- **WHAT TO DO**:
Duplicate the lines below word for word.

Collection entries:
start

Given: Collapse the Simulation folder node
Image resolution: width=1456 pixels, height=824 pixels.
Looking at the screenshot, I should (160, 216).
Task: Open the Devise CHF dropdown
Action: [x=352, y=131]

end

- **ANSWER TO THIS TASK**:
Given: Collapse the Simulation folder node
Image resolution: width=1456 pixels, height=824 pixels.
Looking at the screenshot, I should (160, 216).
Task: Open the Devise CHF dropdown
Action: [x=352, y=131]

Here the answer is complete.